If you have been suffering from acid reflux for some time, it’s likely that you’ve developed a sense of which foods make the problem worse.
A new study published in the Journal of the Formosan Medical Association pinpoints how cutting out just one specific food item can drastically reduce, even eliminate, heartburn.
And you probably didn’t expect it to be this particular item.
12 people with gastroesophageal reflux disease, an average age of 52 years, and a healthy body weight were given two liquid meals, one for lunch and one for dinner.
Meal A consisted of 500 ml of liquid containing 474.4 calories with 10.4 grams protein, 10.4 grams fat, and 84.8 grams carbohydrate.

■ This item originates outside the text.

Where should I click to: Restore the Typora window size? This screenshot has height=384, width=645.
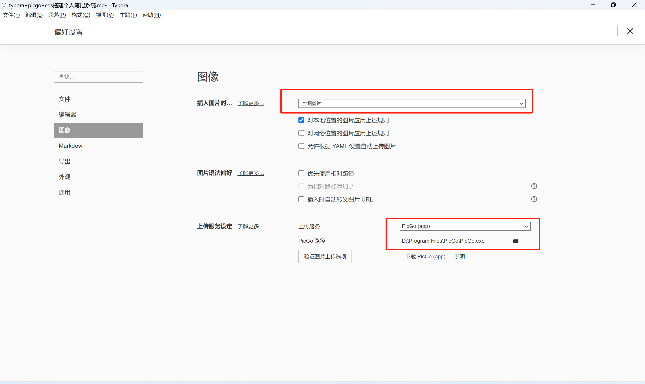coord(613,5)
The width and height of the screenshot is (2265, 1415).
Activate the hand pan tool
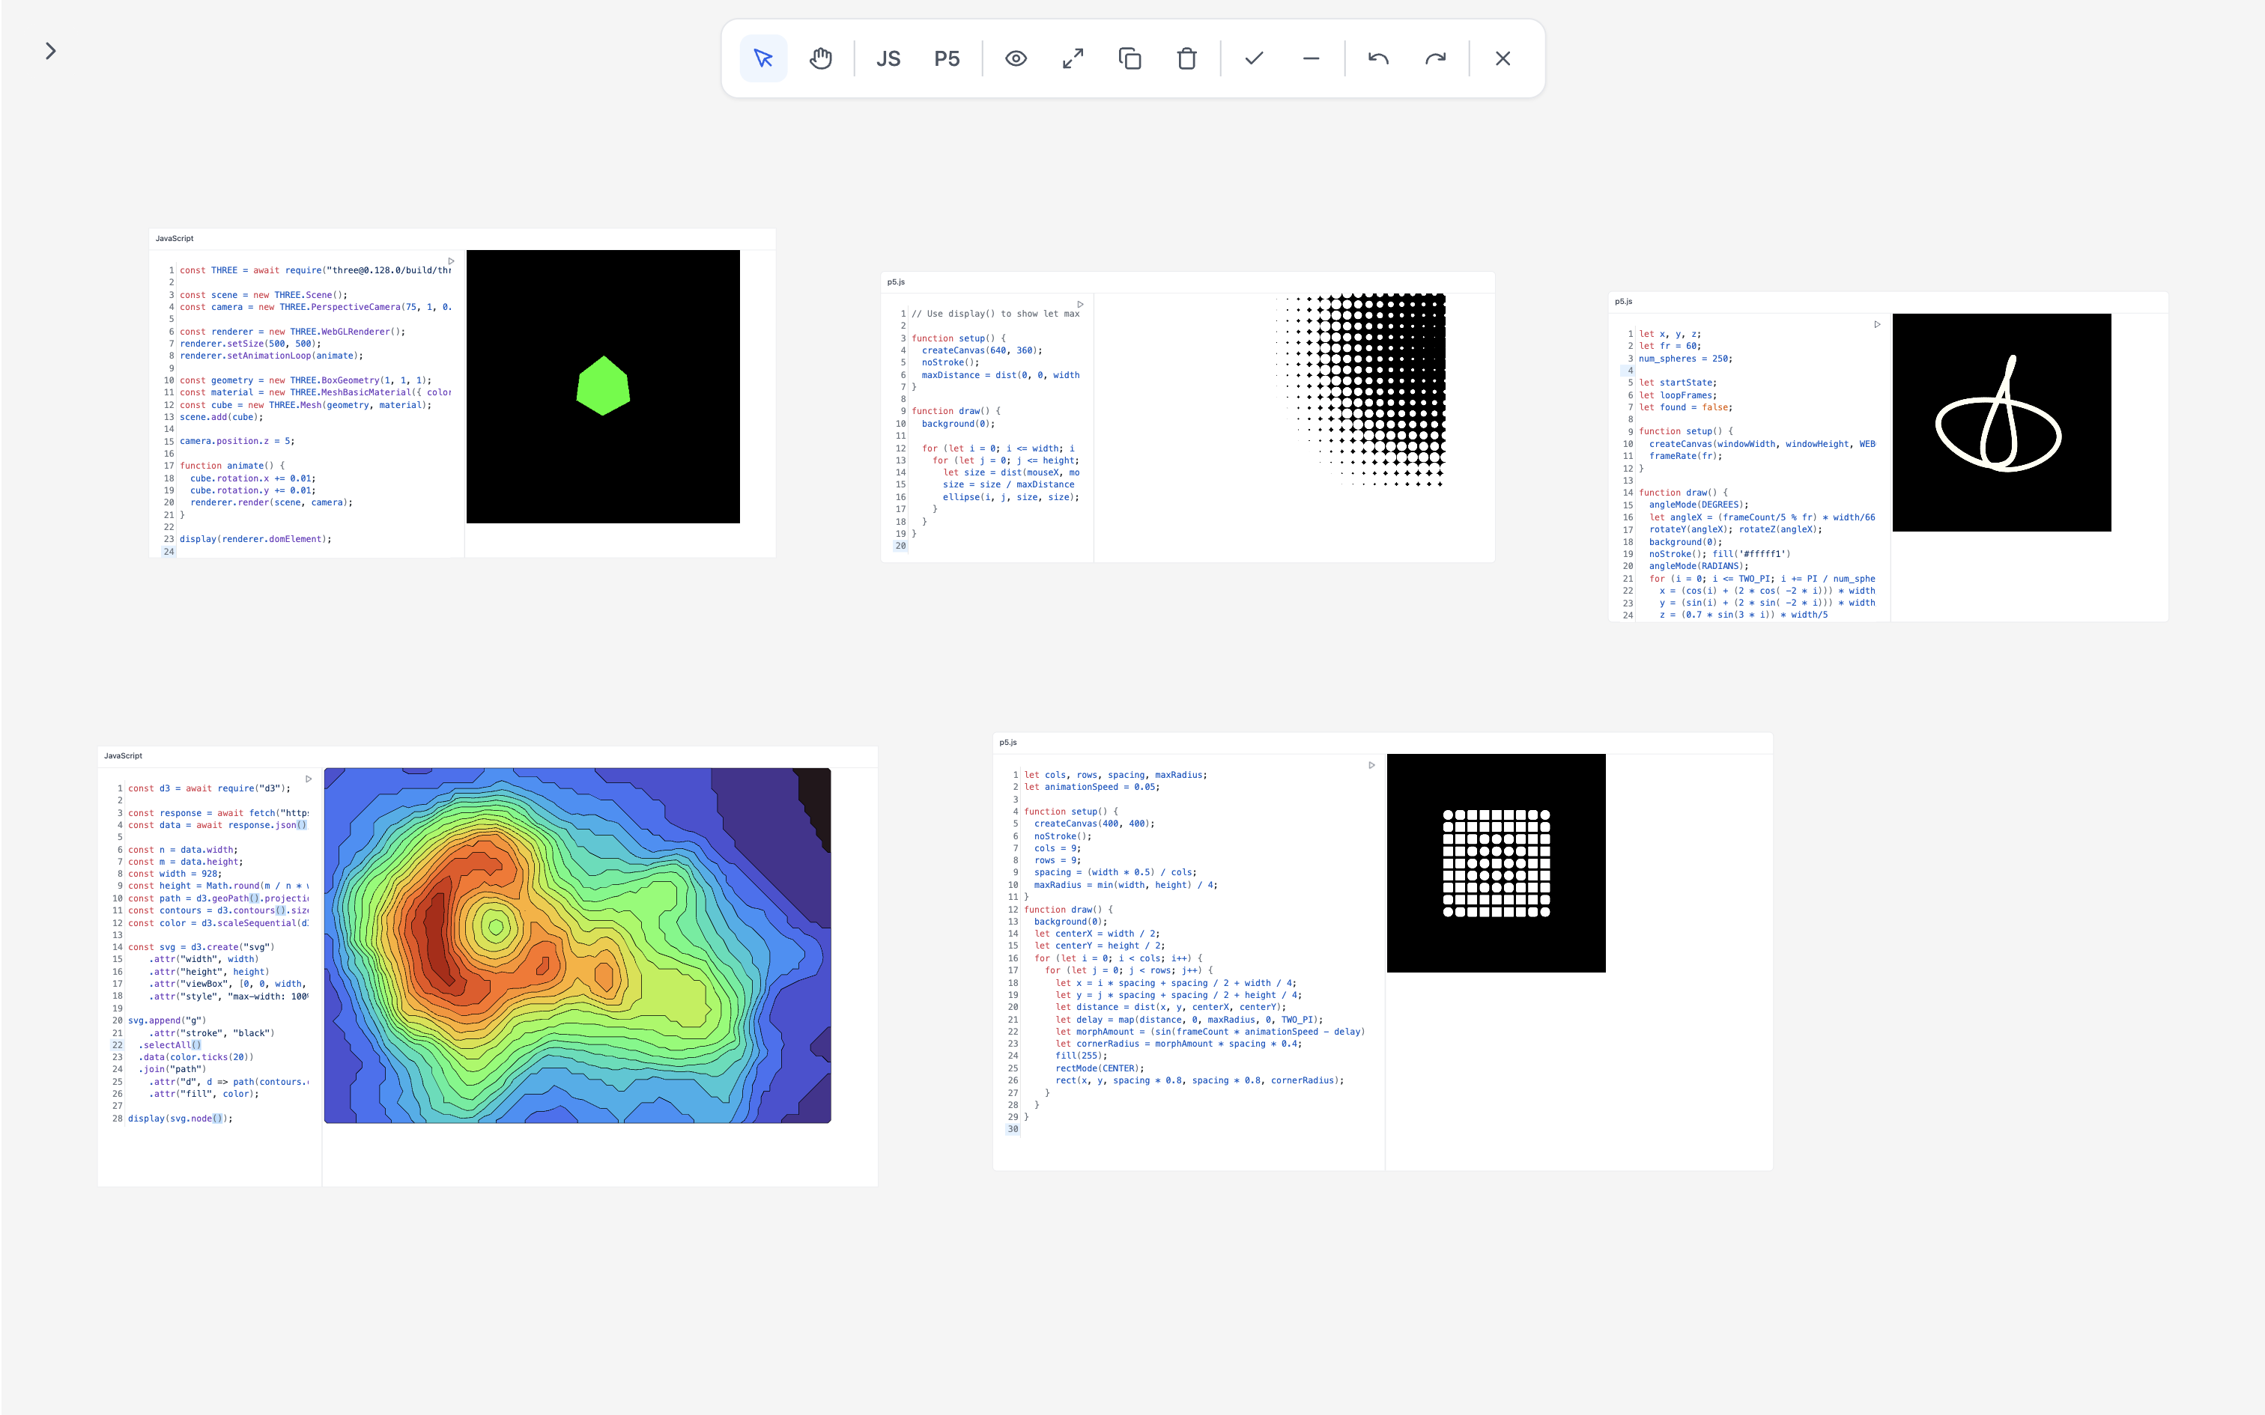[821, 58]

Meal B also consisted of 500 ml of liquid but contained 850.4 calories with 10.4 grams protein, 10.4 grams fat, and 178.8 grams carbohydrate.

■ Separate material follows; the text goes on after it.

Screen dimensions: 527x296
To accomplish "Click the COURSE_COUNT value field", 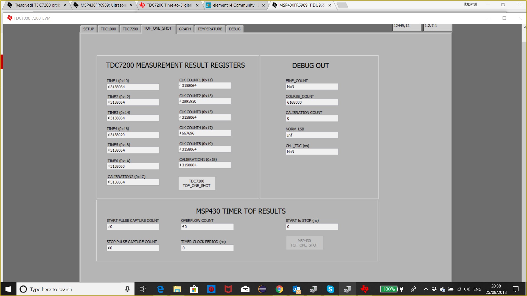I will pyautogui.click(x=312, y=103).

Three days before the study, the participants were given an endoscopy to examine their esophaguses and their esophageal sphincters (the valve that is meant to prevent reflux of stomach acid into your esophagus).
Throughout the study, they wore a pH probe with pH sensors connected to a digital recorder to test the level of acid in their esophaguses.
With all this information available, they could see that, compared with the lower-carbohydrate meal, the higher-carbohydrate meal caused:
1. A longer total reflux time
2. More periods of constant reflux
3. More reflux periods longer than five minutes, and
4. More heartburn sensation and acid regurgitation.
Therefore, to relieve your symptoms, you should eat lower quantities of carbohydrates.